[start]

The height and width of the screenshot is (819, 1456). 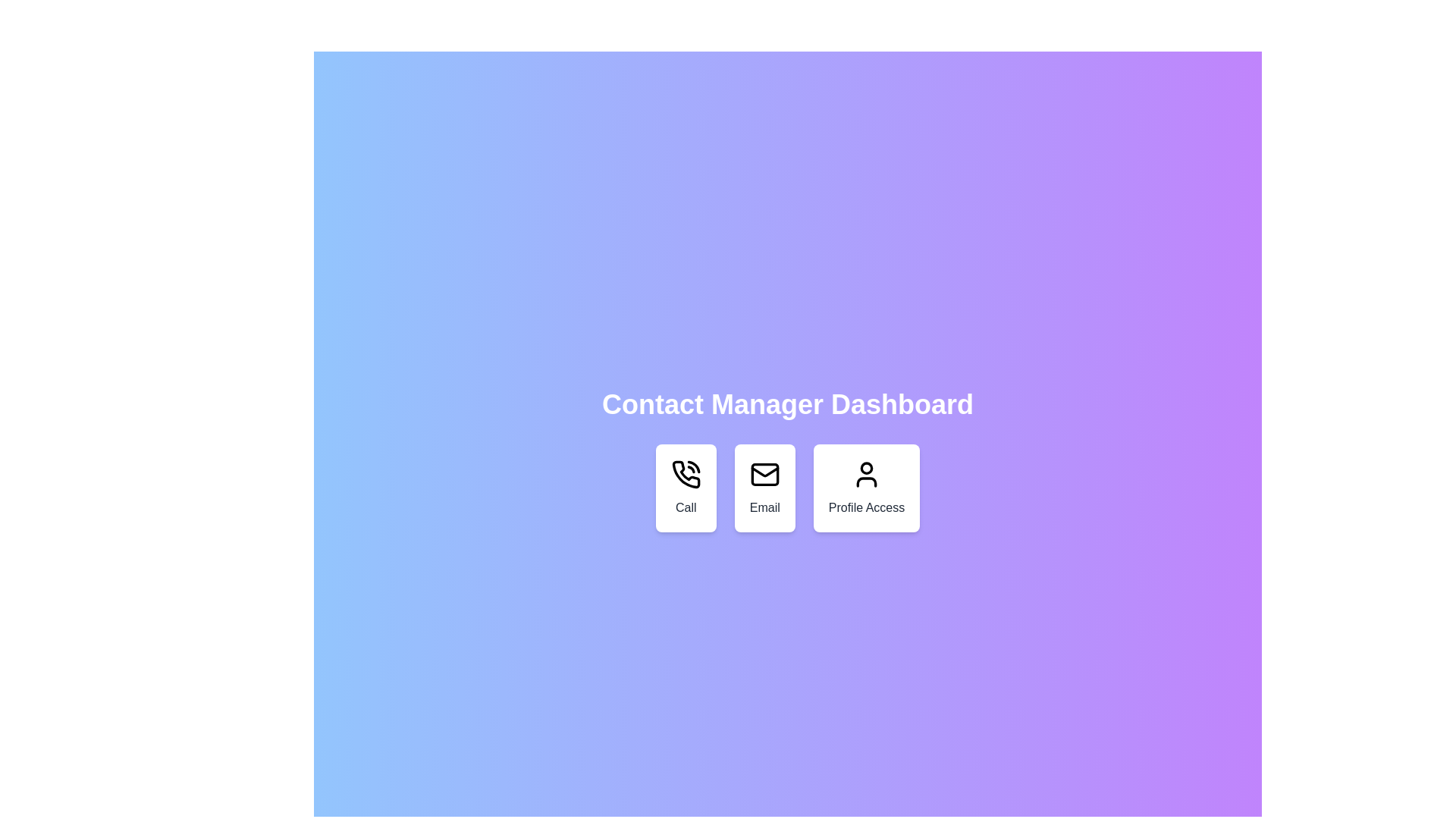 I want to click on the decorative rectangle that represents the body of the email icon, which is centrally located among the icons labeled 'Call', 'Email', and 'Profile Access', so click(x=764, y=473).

[end]
[start]

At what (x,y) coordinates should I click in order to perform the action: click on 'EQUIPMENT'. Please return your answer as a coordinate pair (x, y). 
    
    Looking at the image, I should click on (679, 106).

[end]
[start]

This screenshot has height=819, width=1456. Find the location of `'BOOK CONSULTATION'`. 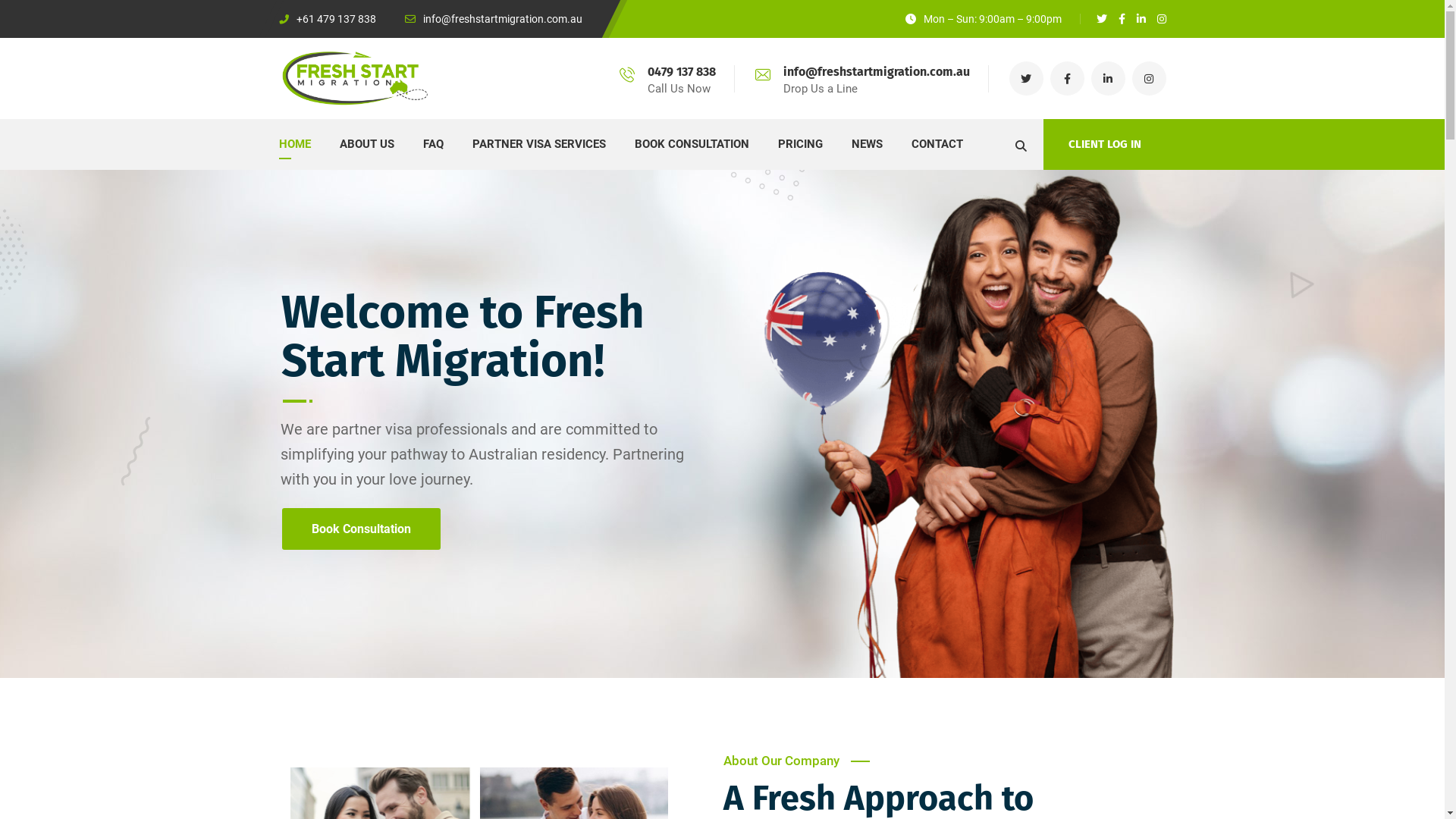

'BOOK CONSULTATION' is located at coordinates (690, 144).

[end]

* **Problem requirements**
Please put the lines of the records from the line with "This screenshot has" to the line with "coordinates (690, 144)." into a numbered list, skipping blank lines. Leave the pictures out of your answer.

* **Task solution**
1. This screenshot has height=819, width=1456. Find the location of `'BOOK CONSULTATION'`. 
2. 'BOOK CONSULTATION' is located at coordinates (690, 144).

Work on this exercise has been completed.